The statues wore battlesuits with anonymous blank visors. But when she had first seen the statues she had immediately felt there was one she could identify. Something about the twist to the shoulders had been instantly familiar. That statue wasn’t of just another Marine. He was Serge Rhenolotte. Nhlappo had given Serge a baby name of Zug on the day she gave birth to him.
“My darling, you’ll have to wait for me,” she told this simulacrum of her son. “I won’t be joining you today.” A sudden surge of emotion choked off her words. She felt the ever-gnawing emptiness at the loss of her son who had been snatched from her as a toddler. Nhlappo had combatted half the galaxy to work her way back to him, but never found the courage to tell her adult son that she was his mother.
Hatred of the enemy flowed in her veins like lava, mixed in with terror and a desire to kill that burned so strongly in every fiber of her body that she was sure she could feel her battlesuit inject extra coolant to counteract her feverish excitement.

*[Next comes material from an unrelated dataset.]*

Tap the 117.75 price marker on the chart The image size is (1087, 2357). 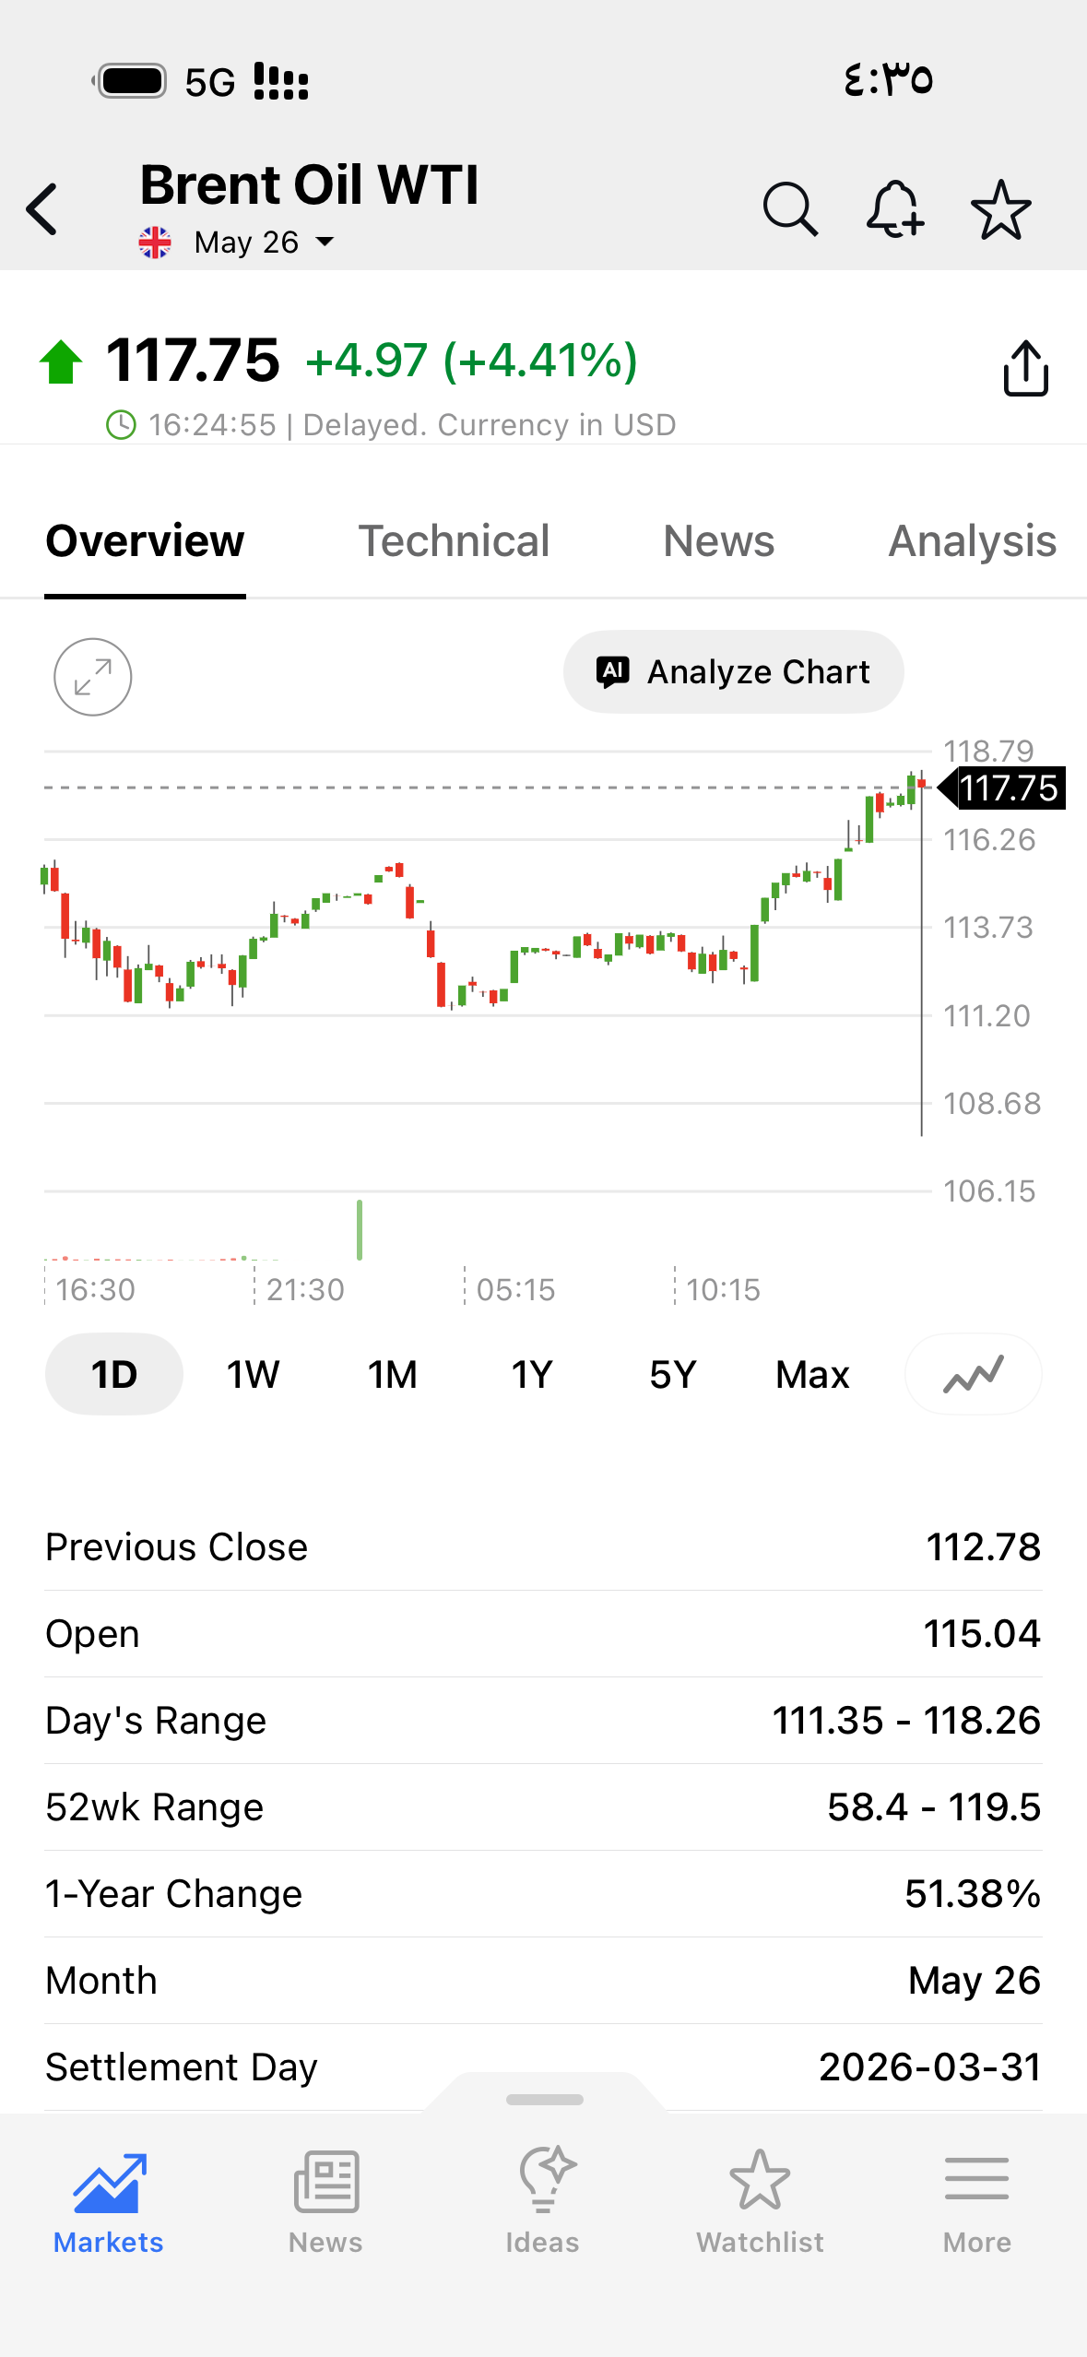[1002, 788]
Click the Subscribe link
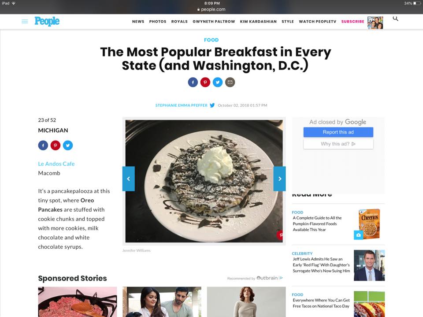The height and width of the screenshot is (317, 423). (353, 22)
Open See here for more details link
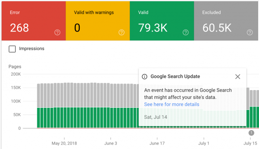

Like all Marines, Colonel Tirunesh Nhlappo had been born for a single purpose: war. The Earth-evolved survival instincts of a cornered animal were joining forces with her body’s implants and the work of generations of Jotun bio-engineers; together they prepared her for battle.
She raised her arms in front of her and reveled in the sheer thrill of power as she closed her fists, imagining Tawfiq’s spine within her grip being crushed into powder in one hand, while the other squeezed the breath from Major Spartika.
Frakk! She had forgotten how good this felt.
“We will meet soon enough, Zug.” She grinned. “I’ve a war to win first. And a score to settle.”
— Chapter 34 —
What would Indiya do?
Loobie nearly laughed out loud. When she had a crisis of confidence Indiya used to ask herself the same question, only with Loobie as the mentor to be followed. When had their positions reversed?
Even Indiya would think twice, though, to take such risks on the basis of a Marine officer’s gut instinct that the full extent of the enemy’s attack was yet to come.
The maximum safe acceleration with their precarious load was 0.005g. At three times that rate, they would at best lose some of the sleeping Marines, the harness unable to cope with the sudden strain. At worst, the main attachment points would prove stronger than Beowulf’s hull, and the ship would be ripped apart.
And Beowulf was only towing half a million cryo pods. The largest ship, Leviathan, was pulling twice that.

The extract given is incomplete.